Photothermally induced, reversible phase transition in methylammonium lead triiodide

Metal halide perovskites (MHPs) undergo structural phase transi-tions, from lower to higher symmetry, upon heating. Although phase transitions have been investigated by optical, thermal, and diffraction methods, most measurements are quasi-static and do not inform on the fundamental timescale of their phase transitions. Here, we investigate the timescale of the orthorhombic-to-tetragonal phase transition in methylammonium lead triiodide using nano-second transient absorption spectroscopy. Using mid-infrared pulses to impulsively heat the material held right below the phase-transition temperature, we observe a clean signature of transient, reversible orthorhombic-to-tetragonal transition on the tens-of -nanoseconds timescale. A high degree of transient phase transition is observed accounting for one-third of the steady-state counterpart. Compared with inorganic phase-change materials, the orders-of-magnitude-slower phase transition in MAPbI(3) suggests a large energy barrier for activating the hydrogen-bond network and the accompanying cooperative octahedral rotations.

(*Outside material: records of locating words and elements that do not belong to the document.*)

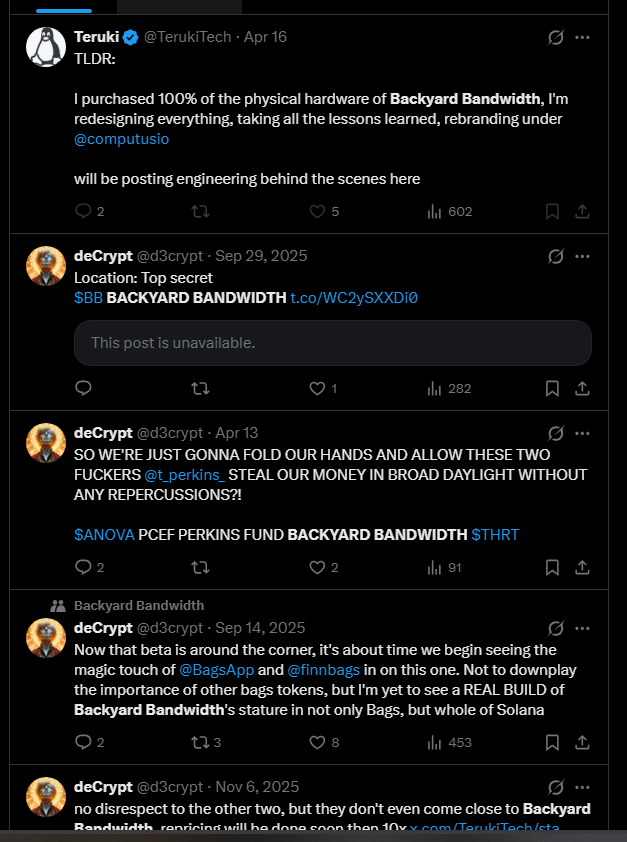
Task: Share deCrypt's Sep 29, 2025 post
Action: [x=582, y=388]
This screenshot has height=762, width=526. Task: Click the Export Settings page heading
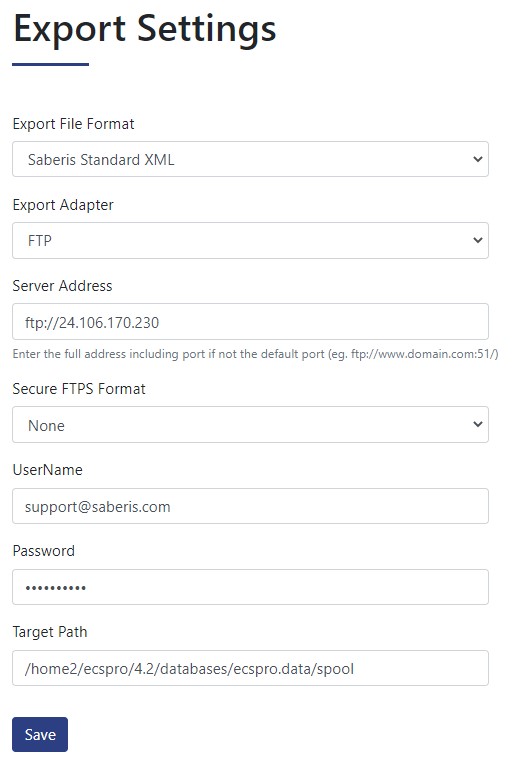point(145,30)
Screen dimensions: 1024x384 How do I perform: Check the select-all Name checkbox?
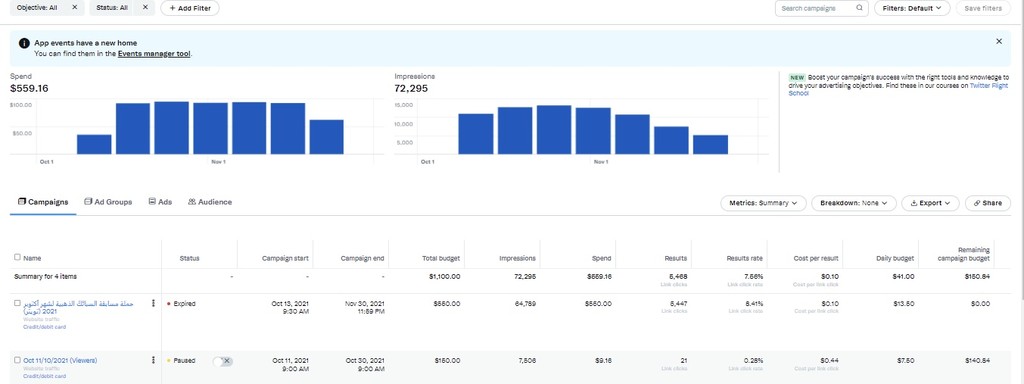(x=17, y=257)
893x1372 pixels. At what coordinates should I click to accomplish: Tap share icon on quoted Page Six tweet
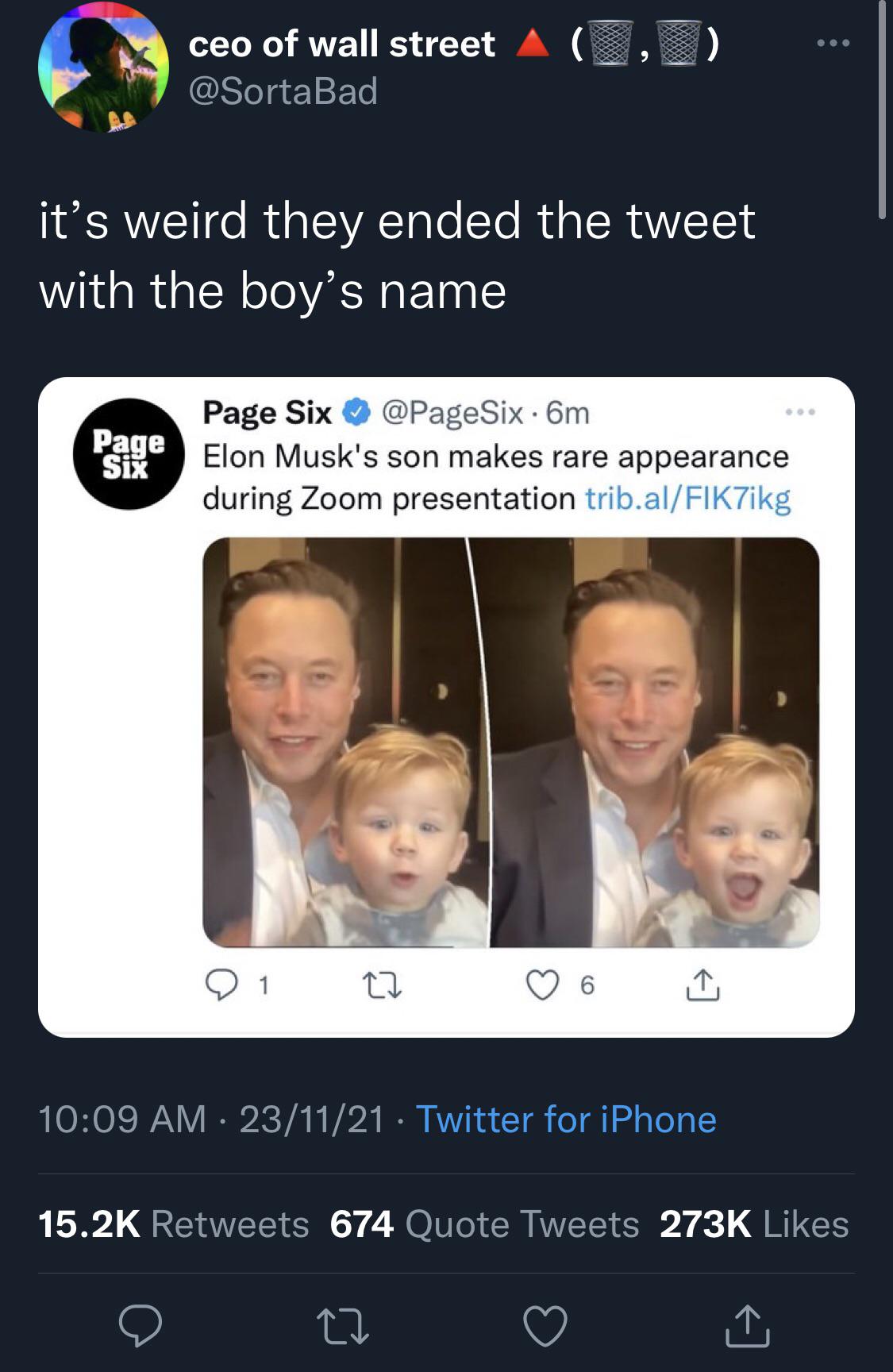tap(702, 985)
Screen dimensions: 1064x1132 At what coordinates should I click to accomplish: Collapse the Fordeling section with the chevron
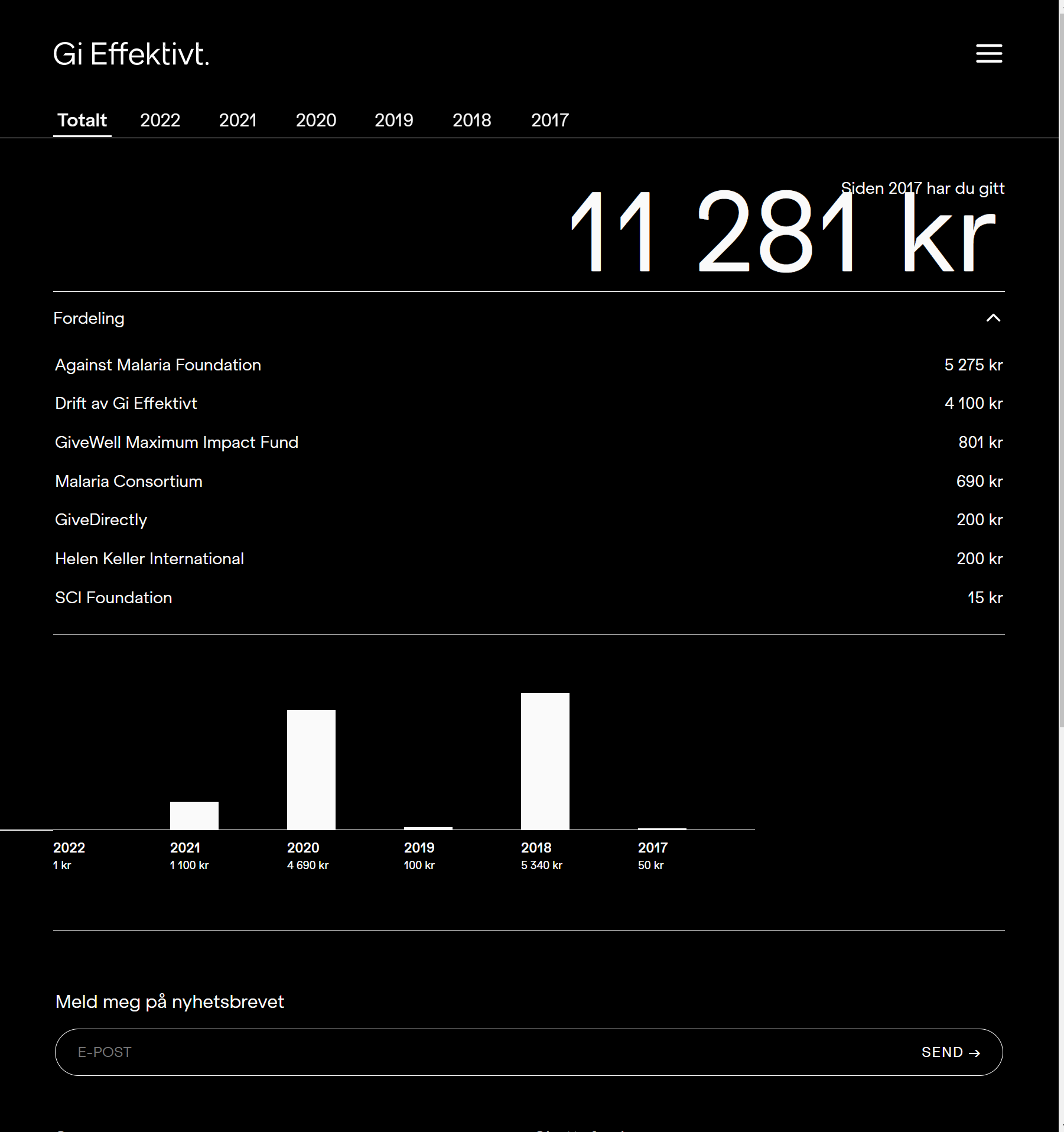[994, 318]
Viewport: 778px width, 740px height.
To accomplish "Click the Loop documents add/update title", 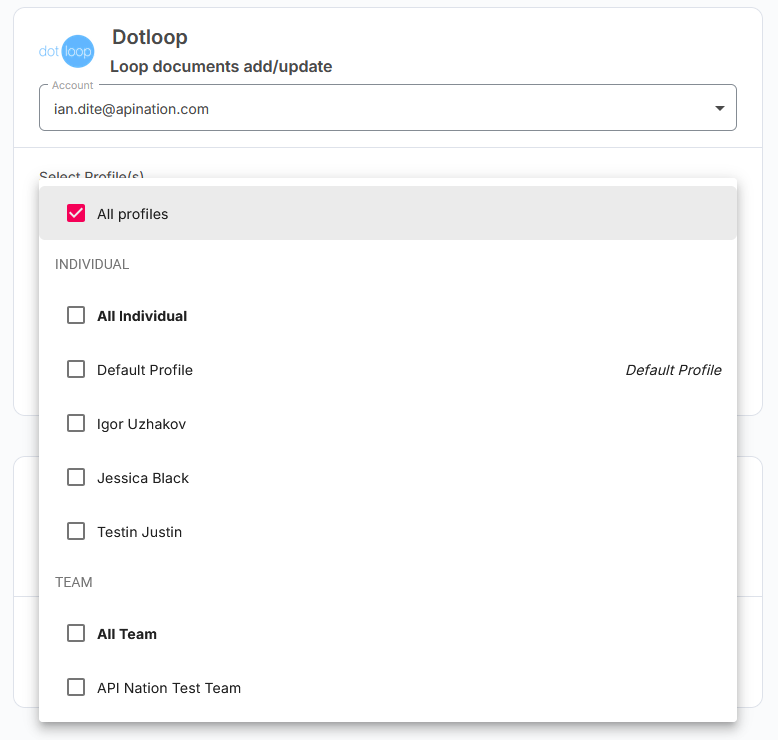I will [221, 67].
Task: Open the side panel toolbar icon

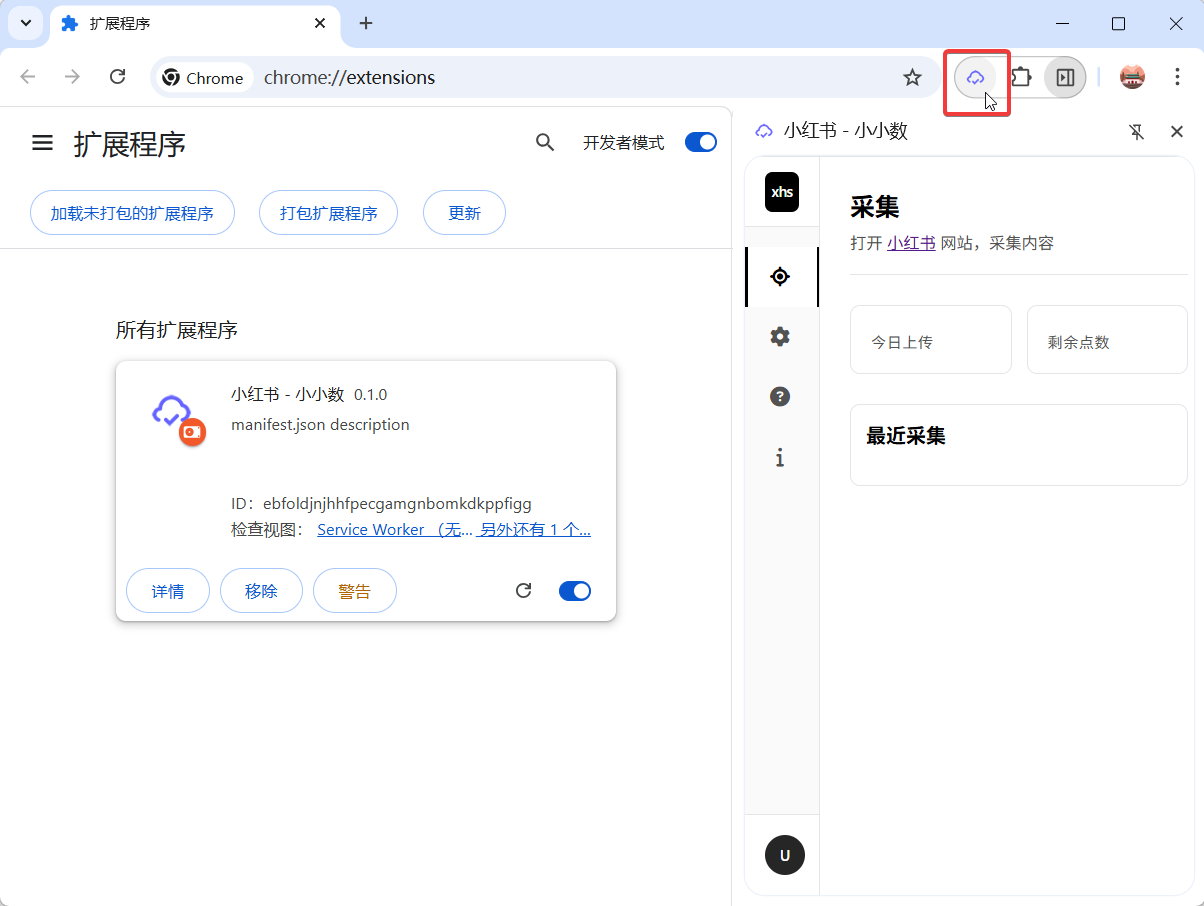Action: (x=1065, y=76)
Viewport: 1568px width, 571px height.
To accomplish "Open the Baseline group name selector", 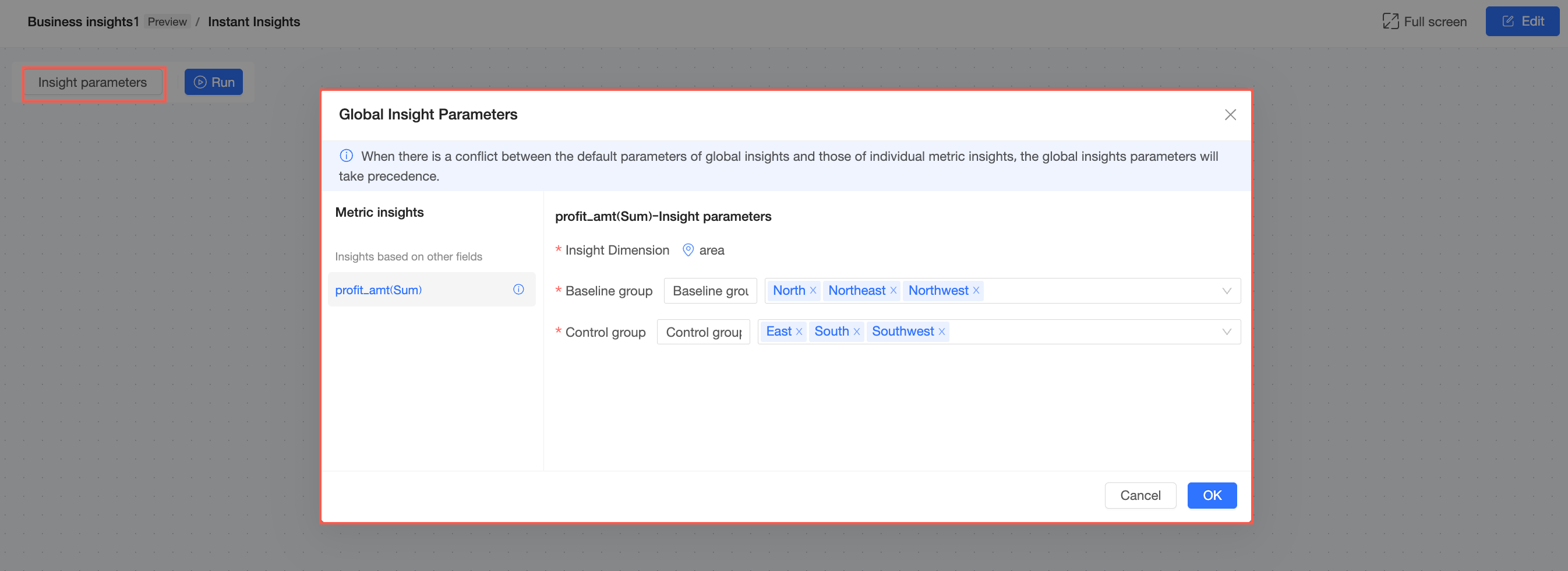I will point(710,291).
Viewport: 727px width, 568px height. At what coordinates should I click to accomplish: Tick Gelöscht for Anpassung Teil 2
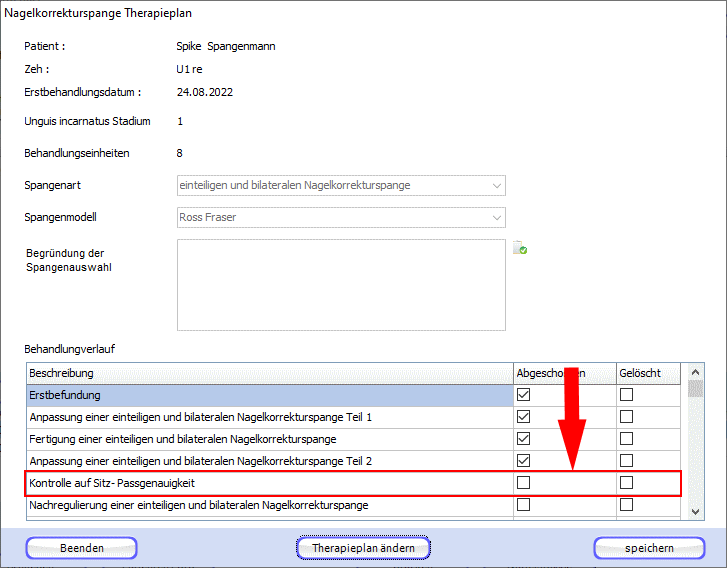tap(626, 461)
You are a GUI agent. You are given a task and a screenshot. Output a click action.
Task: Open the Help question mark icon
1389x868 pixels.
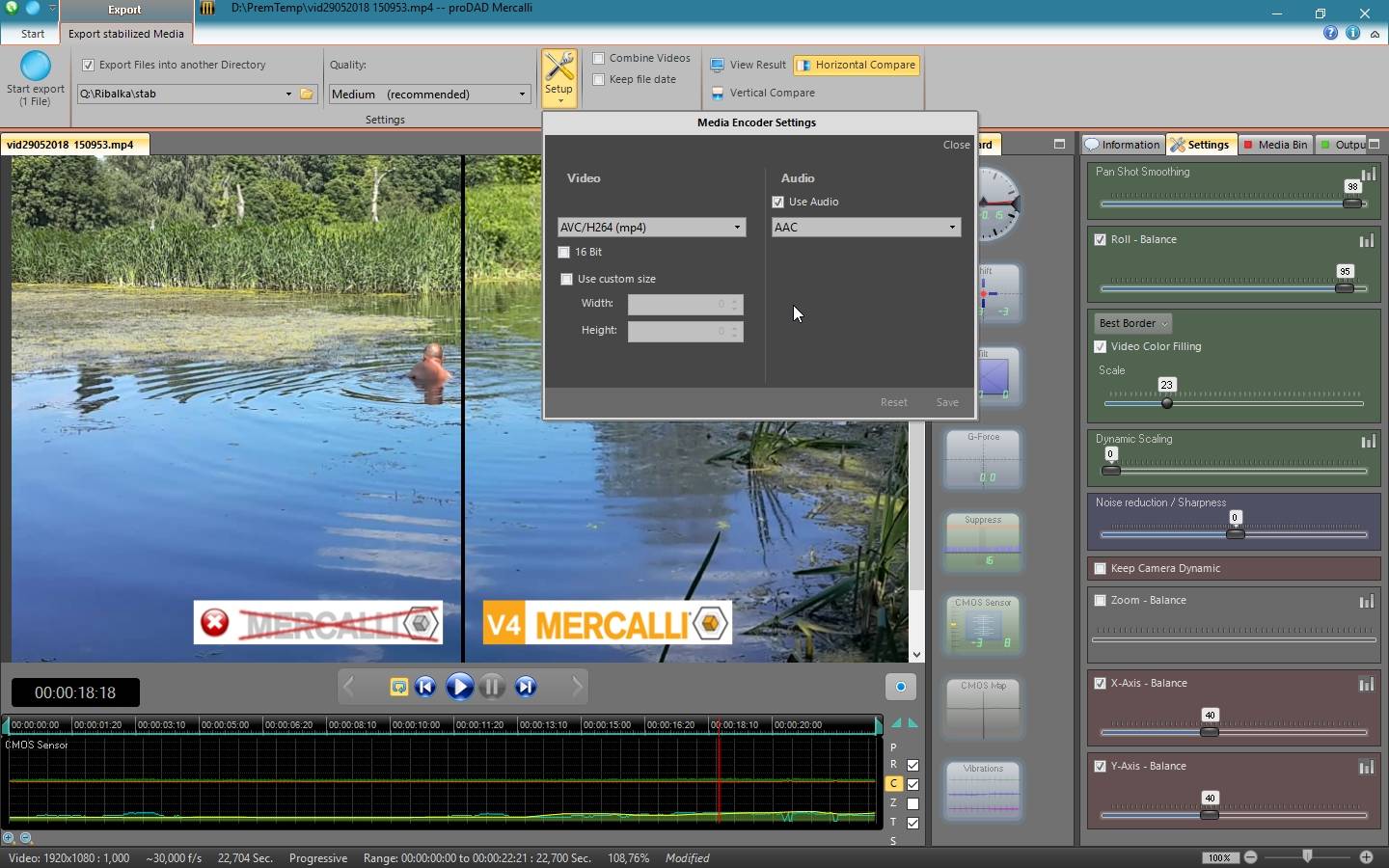(x=1330, y=33)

Our approach paves the way for unraveling phase-transition dynamics in MHPs and other hybrid materials.

Automated summary

The timescale of the orthorhombic-to-tetragonal phase transition in methylammonium lead triiodide (MAPbI3) was investigated using nanosecond transient absorption spectroscopy. A clean signature of transient, reversible orthorhombic-to-tetragonal transition was observed on the tens-of-nanoseconds timescale. Compared to inorganic phase-change materials, MAPbI3 exhibited orders-of-magnitude-slower phase transition, indicating a large energy barrier for activating the hydrogen-bond network and cooperative octahedral rotations. This approach provides insights into phase-transition dynamics in metal halide perovskites (MHPs) and other hybrid materials.